The journal is a book of original entry for
transactions. The journal entry included the date, the name of the accounts to
be debited and credited, and the amounts.
The bookkeeping process further required that
all journal amounts be rewritten in (or "posted" to) the company's general ledger and subsidiary ledger
accounts.
With the writing and rewriting of so many
amounts (as well as the manual calculations) it was realistic to assume that
some errors would occur in the bookkeeping process. This potential for errors
created the need to periodically "prove" that a company's accounts
were "in balance," meaning the total of the debit balance accounts was equal to the total of the credit balance accounts. An internal
document called a trial balance was
designed to give that proof. If the trial balance did not balance, the
bookkeeper had to go back, transaction by transaction, to find and correct the
cause of any disparity. Once the trial balance was in balance, the bookkeeping
phase was completed and the "books" were turned over to the company's
accountant for the preparation of financial statements.

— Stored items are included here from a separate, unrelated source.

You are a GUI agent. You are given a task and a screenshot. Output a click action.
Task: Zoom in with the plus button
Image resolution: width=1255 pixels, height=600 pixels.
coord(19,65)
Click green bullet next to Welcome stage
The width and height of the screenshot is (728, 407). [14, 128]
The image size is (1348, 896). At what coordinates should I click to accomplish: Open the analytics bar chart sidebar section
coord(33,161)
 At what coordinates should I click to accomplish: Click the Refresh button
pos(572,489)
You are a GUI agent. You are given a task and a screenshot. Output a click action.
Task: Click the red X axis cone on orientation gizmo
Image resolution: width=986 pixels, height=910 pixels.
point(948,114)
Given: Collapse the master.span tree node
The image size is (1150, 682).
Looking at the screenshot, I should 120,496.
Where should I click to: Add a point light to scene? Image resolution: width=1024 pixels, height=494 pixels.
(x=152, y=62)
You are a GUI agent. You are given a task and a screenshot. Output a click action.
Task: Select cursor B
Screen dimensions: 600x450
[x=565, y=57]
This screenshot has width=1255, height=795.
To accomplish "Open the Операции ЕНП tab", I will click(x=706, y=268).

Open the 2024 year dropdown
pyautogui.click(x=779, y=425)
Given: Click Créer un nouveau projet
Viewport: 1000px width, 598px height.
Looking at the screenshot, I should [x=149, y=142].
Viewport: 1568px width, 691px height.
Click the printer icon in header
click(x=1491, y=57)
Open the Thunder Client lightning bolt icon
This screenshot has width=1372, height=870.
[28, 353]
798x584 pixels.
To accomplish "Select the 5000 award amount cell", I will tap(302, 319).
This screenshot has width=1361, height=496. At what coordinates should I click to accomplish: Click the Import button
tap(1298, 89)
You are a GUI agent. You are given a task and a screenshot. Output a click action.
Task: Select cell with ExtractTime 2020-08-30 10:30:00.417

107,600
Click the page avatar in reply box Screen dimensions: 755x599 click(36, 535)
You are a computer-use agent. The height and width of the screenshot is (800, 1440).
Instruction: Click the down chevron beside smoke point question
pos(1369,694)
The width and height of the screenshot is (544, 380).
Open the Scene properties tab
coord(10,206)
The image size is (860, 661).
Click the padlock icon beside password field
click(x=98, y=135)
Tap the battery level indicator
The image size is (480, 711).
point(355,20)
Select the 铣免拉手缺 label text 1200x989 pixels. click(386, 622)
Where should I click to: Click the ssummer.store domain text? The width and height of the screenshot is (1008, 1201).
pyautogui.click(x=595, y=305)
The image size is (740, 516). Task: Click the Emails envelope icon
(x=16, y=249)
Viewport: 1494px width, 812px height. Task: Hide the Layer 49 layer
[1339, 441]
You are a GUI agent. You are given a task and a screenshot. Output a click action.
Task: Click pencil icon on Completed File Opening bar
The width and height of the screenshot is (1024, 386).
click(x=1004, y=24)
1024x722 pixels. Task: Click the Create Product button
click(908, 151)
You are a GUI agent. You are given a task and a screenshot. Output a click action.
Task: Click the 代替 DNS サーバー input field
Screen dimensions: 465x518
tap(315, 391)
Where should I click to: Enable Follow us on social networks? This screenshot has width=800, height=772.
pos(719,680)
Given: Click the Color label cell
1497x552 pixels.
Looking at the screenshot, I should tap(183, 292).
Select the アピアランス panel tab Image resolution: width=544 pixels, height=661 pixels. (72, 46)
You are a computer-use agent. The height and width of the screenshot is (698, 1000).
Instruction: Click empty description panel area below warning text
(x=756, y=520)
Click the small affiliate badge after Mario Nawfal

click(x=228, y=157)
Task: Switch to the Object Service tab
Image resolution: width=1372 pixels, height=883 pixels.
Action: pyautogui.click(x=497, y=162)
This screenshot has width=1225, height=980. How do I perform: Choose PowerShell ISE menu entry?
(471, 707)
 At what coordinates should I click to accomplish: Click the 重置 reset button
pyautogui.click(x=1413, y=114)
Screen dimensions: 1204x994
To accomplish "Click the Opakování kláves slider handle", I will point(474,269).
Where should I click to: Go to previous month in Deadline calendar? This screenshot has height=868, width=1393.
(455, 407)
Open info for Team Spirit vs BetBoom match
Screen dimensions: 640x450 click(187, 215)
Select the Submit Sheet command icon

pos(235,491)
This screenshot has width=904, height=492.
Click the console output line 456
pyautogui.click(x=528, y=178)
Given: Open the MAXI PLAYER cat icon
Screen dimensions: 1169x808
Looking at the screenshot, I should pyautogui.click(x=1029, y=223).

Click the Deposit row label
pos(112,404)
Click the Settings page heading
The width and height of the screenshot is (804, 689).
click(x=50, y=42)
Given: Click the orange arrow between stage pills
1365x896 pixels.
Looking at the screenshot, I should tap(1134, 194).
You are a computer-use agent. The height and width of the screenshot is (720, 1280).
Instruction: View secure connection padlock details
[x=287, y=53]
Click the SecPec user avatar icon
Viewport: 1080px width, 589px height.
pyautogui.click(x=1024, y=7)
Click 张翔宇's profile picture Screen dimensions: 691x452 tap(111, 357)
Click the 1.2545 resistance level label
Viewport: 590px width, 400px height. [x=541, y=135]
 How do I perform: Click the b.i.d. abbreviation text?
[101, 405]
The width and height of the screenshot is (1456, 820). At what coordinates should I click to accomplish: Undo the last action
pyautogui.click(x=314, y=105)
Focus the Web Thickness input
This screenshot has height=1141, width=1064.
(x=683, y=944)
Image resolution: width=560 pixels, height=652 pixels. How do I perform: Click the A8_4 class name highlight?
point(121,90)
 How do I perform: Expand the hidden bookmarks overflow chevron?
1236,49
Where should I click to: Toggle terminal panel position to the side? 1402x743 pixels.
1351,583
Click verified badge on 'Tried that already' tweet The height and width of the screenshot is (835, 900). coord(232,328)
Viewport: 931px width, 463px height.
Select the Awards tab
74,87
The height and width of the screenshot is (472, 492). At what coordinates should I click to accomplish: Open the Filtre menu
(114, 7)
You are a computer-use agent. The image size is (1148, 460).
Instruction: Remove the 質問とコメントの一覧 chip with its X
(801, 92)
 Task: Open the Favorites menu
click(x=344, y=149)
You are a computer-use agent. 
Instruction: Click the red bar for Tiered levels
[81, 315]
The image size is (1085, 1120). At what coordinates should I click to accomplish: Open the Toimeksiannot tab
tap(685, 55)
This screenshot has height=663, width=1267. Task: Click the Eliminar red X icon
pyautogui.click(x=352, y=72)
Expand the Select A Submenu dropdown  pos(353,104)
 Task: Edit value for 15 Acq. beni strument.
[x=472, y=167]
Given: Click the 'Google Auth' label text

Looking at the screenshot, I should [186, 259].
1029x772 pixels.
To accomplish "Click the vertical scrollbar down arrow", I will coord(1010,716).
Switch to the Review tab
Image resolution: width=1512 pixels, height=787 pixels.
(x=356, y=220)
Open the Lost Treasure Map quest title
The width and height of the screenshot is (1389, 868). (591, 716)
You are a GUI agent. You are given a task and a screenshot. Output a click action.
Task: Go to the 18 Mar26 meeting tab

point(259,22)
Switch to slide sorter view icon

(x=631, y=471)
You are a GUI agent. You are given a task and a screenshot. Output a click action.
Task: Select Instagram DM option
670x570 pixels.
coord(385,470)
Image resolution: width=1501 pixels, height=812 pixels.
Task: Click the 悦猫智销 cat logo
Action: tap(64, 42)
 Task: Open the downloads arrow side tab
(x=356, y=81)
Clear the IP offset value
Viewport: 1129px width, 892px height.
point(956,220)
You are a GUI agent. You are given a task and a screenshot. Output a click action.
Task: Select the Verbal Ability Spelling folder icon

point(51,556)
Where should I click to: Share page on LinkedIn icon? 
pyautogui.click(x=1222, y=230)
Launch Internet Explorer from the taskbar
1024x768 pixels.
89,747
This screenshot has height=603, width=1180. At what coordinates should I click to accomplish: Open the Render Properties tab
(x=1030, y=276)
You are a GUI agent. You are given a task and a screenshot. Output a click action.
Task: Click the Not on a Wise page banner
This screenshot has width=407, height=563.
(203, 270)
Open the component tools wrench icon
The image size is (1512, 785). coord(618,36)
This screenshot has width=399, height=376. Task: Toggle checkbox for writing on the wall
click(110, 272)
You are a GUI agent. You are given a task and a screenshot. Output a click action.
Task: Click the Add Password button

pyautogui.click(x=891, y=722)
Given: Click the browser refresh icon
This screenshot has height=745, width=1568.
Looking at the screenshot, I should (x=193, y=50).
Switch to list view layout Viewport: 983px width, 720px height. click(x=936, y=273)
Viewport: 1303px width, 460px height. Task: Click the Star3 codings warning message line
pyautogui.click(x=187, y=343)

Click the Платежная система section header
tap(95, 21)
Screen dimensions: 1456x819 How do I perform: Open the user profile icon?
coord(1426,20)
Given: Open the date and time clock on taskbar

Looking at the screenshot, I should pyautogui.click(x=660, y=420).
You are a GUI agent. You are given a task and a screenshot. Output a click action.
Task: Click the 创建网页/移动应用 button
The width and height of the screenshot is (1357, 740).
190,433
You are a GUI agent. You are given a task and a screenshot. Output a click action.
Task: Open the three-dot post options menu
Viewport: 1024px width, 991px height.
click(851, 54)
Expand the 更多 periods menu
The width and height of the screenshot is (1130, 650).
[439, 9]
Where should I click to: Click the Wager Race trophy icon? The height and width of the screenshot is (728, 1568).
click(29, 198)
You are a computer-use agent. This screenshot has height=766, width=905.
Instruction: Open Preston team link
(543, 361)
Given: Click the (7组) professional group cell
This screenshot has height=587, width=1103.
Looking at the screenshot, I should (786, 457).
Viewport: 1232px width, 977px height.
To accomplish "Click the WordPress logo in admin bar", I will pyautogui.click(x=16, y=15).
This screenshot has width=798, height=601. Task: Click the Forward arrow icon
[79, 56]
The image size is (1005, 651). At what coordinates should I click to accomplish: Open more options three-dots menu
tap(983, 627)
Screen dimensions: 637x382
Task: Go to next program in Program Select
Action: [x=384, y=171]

Having understood the basics of book keeping,
we now go into the practical office book keeping. In a typical office account
setting, provision should be made for the following documents;
1. Cash/Bank book/Ledger.
2. Payment vouchers.
3. Receipt booklet.
4. Journal voucher.
5. Invoice booklet (trading and service
company)..
6. Cheque register.
7. Forms for check and balance (internal
controls) such as payment requisition form, summary of expenditure form, etc.
8. Operation Manual.
9. Financial/accounting policies.
8. Accounting software/packages
With the fast pace of computerisation in the
financial sector it will be necessary that office procedures should be
computerised as well. Hence, the need for an accounting package.
The type of accounting package to be adopted by
an entity will depend on the size and mode of operation and whether it is for
profit on not for profit.
Accounting
packages will be discussed fully in subsequent post
In
the event of having challenges acquiring an accounting package, Microsoft
office Excel can come in handy as it can perform all tasks embedded in most if
not all accounting packages. All you need do is design finance and account
template to suite your line of business.